• Your goal: Find the lines in the records that carry the word "National". Copy each one.

• Data section:
Segment Open
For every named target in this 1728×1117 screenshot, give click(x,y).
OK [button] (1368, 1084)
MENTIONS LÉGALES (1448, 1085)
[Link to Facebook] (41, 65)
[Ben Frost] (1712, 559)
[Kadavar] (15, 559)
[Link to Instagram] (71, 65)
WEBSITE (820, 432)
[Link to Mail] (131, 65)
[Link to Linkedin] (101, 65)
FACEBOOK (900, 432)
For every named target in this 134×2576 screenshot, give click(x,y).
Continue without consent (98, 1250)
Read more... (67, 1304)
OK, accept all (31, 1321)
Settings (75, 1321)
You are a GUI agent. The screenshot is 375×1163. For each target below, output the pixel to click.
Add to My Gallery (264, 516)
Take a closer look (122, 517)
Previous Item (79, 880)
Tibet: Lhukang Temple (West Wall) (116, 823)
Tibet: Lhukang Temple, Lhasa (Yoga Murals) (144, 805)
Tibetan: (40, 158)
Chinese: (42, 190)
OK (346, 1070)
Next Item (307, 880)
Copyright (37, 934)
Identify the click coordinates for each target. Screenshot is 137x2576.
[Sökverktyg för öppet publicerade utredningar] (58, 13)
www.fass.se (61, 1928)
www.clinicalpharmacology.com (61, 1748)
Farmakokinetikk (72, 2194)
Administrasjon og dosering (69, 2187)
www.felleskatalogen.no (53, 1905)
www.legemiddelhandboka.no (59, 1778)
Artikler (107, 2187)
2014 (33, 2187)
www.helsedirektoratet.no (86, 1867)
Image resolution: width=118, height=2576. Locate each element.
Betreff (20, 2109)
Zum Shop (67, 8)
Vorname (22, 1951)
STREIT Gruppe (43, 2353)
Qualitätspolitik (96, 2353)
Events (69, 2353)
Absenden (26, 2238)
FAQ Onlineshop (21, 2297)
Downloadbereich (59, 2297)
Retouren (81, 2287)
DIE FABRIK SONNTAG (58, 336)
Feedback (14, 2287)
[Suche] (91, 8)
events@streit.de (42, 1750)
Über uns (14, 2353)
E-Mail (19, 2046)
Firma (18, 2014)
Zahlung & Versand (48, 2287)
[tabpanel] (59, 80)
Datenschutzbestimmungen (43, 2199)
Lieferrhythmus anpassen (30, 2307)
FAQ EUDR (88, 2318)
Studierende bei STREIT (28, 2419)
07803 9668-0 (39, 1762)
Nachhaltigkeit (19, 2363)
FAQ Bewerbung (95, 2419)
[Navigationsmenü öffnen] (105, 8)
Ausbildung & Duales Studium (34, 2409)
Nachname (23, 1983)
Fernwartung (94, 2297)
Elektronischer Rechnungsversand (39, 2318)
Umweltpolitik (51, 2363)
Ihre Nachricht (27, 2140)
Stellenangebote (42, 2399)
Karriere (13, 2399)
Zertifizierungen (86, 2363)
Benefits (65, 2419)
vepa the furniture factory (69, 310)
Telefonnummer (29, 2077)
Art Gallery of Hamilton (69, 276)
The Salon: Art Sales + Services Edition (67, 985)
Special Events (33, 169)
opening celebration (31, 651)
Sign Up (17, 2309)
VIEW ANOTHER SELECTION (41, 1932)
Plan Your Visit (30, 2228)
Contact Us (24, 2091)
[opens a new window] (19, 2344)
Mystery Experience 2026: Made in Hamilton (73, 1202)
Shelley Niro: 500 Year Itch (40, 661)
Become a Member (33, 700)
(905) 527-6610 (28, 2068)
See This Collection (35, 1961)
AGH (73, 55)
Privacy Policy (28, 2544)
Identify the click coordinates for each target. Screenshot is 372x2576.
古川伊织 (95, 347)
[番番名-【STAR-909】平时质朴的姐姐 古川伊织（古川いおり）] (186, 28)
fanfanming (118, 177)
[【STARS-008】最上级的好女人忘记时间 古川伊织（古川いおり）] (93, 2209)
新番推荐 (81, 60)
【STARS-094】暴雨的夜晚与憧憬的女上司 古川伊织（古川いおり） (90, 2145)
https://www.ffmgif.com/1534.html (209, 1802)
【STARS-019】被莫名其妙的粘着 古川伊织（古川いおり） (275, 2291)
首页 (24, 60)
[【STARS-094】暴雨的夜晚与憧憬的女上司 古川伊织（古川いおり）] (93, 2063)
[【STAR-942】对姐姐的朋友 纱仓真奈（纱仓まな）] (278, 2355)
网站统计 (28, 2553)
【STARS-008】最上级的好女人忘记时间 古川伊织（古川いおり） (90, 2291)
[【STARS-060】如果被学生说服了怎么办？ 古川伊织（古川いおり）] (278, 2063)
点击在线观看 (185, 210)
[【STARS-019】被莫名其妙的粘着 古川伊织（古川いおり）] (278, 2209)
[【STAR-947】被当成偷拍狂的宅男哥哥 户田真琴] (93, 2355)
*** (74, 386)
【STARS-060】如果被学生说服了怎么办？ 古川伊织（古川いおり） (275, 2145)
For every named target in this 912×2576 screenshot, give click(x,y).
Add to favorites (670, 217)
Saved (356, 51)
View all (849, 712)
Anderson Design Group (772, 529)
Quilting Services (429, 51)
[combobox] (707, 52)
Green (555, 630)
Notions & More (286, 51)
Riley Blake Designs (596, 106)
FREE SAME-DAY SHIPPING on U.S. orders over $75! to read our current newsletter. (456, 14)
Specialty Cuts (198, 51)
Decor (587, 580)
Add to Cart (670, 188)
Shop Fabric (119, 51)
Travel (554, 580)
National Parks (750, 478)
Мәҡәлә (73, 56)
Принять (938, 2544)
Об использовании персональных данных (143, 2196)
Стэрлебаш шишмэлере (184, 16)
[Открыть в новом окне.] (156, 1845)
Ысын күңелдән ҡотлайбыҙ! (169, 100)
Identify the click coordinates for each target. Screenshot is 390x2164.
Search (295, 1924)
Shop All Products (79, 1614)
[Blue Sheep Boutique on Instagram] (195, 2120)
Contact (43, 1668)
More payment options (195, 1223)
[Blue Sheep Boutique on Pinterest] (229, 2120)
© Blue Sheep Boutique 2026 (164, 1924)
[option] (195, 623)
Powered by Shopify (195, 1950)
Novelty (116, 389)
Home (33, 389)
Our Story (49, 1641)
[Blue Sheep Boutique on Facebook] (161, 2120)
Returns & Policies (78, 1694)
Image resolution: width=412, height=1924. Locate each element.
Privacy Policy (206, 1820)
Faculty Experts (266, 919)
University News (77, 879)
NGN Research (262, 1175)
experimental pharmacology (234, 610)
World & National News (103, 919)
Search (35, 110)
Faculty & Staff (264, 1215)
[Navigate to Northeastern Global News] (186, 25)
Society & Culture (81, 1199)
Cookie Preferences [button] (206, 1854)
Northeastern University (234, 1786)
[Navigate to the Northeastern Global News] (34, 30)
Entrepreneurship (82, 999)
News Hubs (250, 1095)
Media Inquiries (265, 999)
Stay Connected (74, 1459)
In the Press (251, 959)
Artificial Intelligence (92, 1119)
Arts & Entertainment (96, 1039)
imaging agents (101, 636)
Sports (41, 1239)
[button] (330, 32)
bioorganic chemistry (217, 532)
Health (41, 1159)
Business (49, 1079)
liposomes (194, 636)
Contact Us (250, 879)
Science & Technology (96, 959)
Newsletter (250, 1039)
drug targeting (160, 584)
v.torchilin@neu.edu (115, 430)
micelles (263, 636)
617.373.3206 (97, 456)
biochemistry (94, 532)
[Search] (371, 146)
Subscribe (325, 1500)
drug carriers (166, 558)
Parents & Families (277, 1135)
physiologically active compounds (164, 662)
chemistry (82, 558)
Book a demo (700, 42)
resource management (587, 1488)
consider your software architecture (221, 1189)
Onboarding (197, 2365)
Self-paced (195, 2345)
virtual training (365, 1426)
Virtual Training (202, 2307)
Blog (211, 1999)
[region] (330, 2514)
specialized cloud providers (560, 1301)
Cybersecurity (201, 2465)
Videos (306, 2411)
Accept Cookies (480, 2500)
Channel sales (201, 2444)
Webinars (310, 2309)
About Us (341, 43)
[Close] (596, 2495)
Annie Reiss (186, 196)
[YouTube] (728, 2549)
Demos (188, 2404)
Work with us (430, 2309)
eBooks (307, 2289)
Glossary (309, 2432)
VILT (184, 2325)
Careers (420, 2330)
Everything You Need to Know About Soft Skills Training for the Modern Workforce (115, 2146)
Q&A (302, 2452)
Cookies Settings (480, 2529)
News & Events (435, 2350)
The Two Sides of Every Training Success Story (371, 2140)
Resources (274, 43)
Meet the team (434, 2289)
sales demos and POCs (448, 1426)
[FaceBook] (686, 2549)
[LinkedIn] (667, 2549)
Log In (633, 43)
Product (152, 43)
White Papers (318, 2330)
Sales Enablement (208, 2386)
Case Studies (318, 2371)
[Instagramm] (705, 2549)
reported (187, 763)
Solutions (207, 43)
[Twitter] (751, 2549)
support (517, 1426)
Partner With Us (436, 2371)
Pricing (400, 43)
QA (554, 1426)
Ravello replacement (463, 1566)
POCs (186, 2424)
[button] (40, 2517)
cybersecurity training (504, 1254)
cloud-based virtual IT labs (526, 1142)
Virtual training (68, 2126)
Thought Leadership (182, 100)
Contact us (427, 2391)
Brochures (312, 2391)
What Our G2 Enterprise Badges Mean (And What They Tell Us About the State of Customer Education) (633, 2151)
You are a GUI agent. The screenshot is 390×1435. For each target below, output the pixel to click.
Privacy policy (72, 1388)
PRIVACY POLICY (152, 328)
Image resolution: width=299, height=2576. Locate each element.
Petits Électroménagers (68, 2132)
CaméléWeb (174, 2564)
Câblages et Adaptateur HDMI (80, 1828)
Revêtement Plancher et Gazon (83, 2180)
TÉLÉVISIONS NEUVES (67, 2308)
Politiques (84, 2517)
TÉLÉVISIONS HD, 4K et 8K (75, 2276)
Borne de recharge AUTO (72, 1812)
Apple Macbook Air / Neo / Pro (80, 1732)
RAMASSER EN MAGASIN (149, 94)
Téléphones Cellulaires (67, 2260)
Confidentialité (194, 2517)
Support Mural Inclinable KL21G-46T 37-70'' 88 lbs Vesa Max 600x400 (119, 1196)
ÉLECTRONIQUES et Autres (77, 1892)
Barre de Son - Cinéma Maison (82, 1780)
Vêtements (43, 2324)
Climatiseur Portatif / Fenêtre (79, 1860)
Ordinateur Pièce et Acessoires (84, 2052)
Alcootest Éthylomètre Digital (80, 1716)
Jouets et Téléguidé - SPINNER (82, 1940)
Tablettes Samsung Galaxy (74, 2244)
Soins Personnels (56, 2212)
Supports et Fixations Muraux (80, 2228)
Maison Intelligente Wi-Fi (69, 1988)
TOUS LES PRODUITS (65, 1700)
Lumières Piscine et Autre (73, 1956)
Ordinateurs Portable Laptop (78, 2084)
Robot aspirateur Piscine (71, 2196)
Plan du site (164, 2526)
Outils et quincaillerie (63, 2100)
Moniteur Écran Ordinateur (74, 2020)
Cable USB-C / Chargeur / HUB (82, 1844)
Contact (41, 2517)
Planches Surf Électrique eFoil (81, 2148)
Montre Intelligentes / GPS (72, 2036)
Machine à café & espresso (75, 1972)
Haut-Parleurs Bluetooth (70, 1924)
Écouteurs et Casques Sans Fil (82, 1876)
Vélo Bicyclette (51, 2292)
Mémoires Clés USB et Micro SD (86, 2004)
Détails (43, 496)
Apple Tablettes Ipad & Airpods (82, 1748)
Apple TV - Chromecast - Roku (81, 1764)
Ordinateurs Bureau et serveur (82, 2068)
Segment Closed
• Solution:
National Parks (750, 478)
World & National News (103, 919)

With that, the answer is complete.